• DETALHES DO PROBLEMA:
Responda com base no texto sobre Clarice Lispector:
1. Em que ano foi publicado o romance Água Viva?
2. Entre quem é a conversa apontada como um dos exercícios de leitura pela montagem?
3. De que livro de Herberto Helder são os poemas que Maria Filomena Molder lê?

┌─ TEXTO FORNECIDO

Alegria que vem – cinco instantâneos
E com uma alegria tão profunda. É uma tal aleluia. Aleluia, grito eu, aleluia que se funde com o mais escuro uivo humano da dor de separação mas é grito de felicidade diabólica. Porque ninguém me prende mais. Continuo com capacidade de raciocínio – já estudei matemática que é a loucura do raciocínio – quero me alimentar diretamente da placenta. Tenho um pouco de medo: medo ainda de me entregar pois o próximo instante é o desconhecido. O próximo instante é feito por mim? Fazemo-lo juntos com a respiração. E com uma desenvoltura de toureiro na arena.
Clarice Lispector, Água Viva, 1973.
Ir e voltar: alegria e mesa de montagem
Vou e volto ao começo do romance de Clarice Lispector, Água Viva, de 1973, sem deixar de pensar que este parágrafo é um exemplo para pensarmos a literatura e os estudos literários nos dias de hoje – no momento em que estamos vivos –, pois a literatura é fulgurante, viva, e sendo feita junto com a respiração. Ela permanece em toda a transição do verbo estar. Em toda a impermanência que este estado suscita: a leitura é uma condição de passagem. Na condição de leitor, empresto a minha respiração à Lispector e, pelo texto, ela retorna um tipo de presença que intensifica o instante. A literatura com este começo se torna aberta à experiência silenciosa e à brevidade dos instantes. Isto é, os signos estão sensíveis, sendo que a própria matéria textual desperta esta sensibilidade. A literatura com Clarice Lispector possui estes tônus de alegria. E sob esses instantes – próximos à frase seguinte – a respiração do leitor situa-se em uma espera, que é breve: a da próxima frase. Ler Clarice Lispector é um exercício de entusiasmo. Com esta passagem vou e volto à alegria com a hipótese do montador de um filme que elabora algumas intensidades. Alegria que vem é uma forma de leitura deste fragmento pela montagem. Um destes exercícios é a conversa entre Maria Filomena Molder e Jean-Luc Nancy.
Alegria que vem
A alegria ilumina um sentido em vias de se fazer. Ela é uma forma de leitura que nos põe à prova, pois determinados sentidos em um texto, em um poema, aparecem brevemente nas relações de leitura que estabelecemos com eles, não durando que alguns instantes. No entanto, nosso corpo é capaz de fornecer a determinados textos, passagens, frases, histórias um tipo de arquivo. A partir de Clarice Lispector a alegria empresta um ou mais sentidos à leitura de textos literários. A alegria neste filme e nesta pesquisa apresenta uma dinâmica de conceito e de corpos na relação entre literatura e sociedade. Vida e teoria literária não estariam distantes, mas se tocariam por conexões instantâneas. O que há de mais imediato fica em contato com o tempo da contemplação – théorein – para fazer do espaço literário um lugar imediato para poéticas da experiência. Ler não se isola de encontros, de viagens, sendo parte de construções, desconstruções de sentido. O texto de Clarice Lispector abre o texto a uma relação com o desconhecido, bem próximo da matéria da poesia. É a própria resistência da poesia que apresenta uma dinâmica entre vida e teoria. Estar em plena existência, tal como o diz Maria Filomena Molder quando pronuncia Não te esqueças de viver, mas também quando ela lê poemas de Herberto Helder do livro A morte sem mestre (2014) e o aproxima – não pela lei dos gêneros em literatura – pelo impulso vital da alegria, isto é, pela sua brevidade. Jean-Luc Nancy também o faz com Paul Celan ao expor uma sintaxe diferente a qual as palavras se ajustam. Seriam por essas torsões e por esses clarões (éclats) que o sentido, em poesia, está por se fazer, como ele escreveu em Resistência da poesia Jean-Luc Nancy. Próxima da alegria, “a poesia não coincide consigo mesma: talvez seja essa não-coincidência, essa impropriedade substancial, aquilo que faz propriamente a poesia.” Isso implica que Alegria que vem é um campo aberto de leitura para a combinação múltipla da conversa entre os filósofos com obras literárias.

└─
┌─ DADOS DISPONÍVEIS

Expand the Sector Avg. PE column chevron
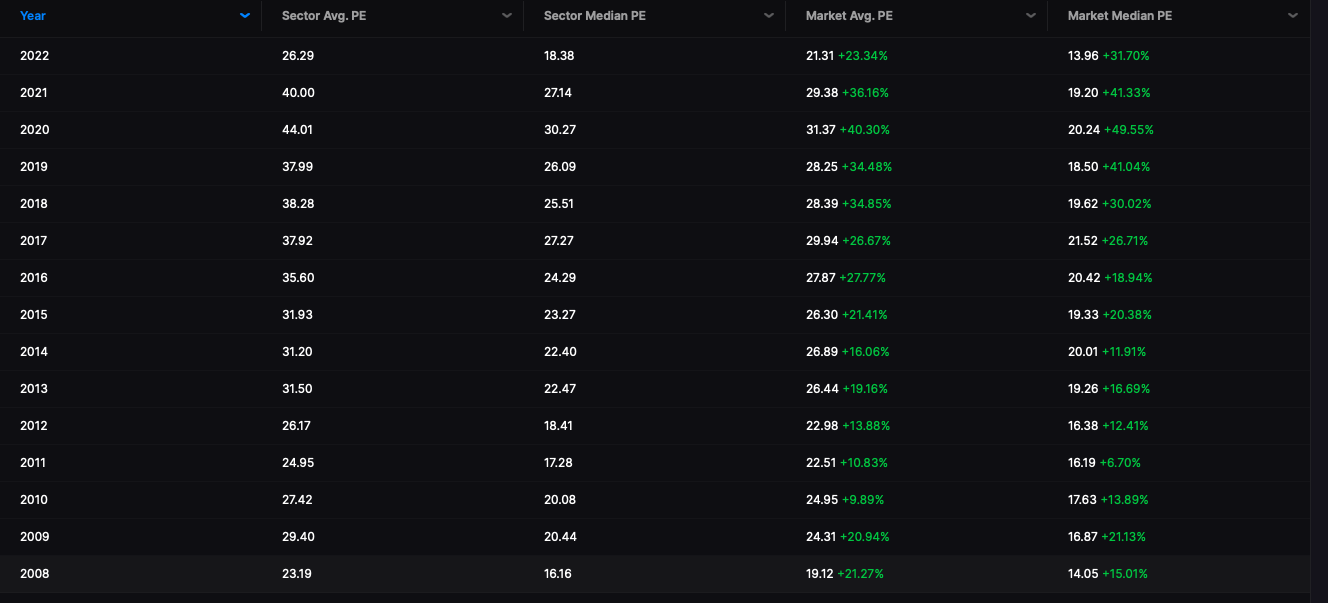Screen dimensions: 1328x603 (x=507, y=16)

└─

• RESULTADO DO EXERCÍCIO:
1. Em 1973.
2. Entre Maria Filomena Molder e Jean-Luc Nancy.
3. De A morte sem mestre (2014).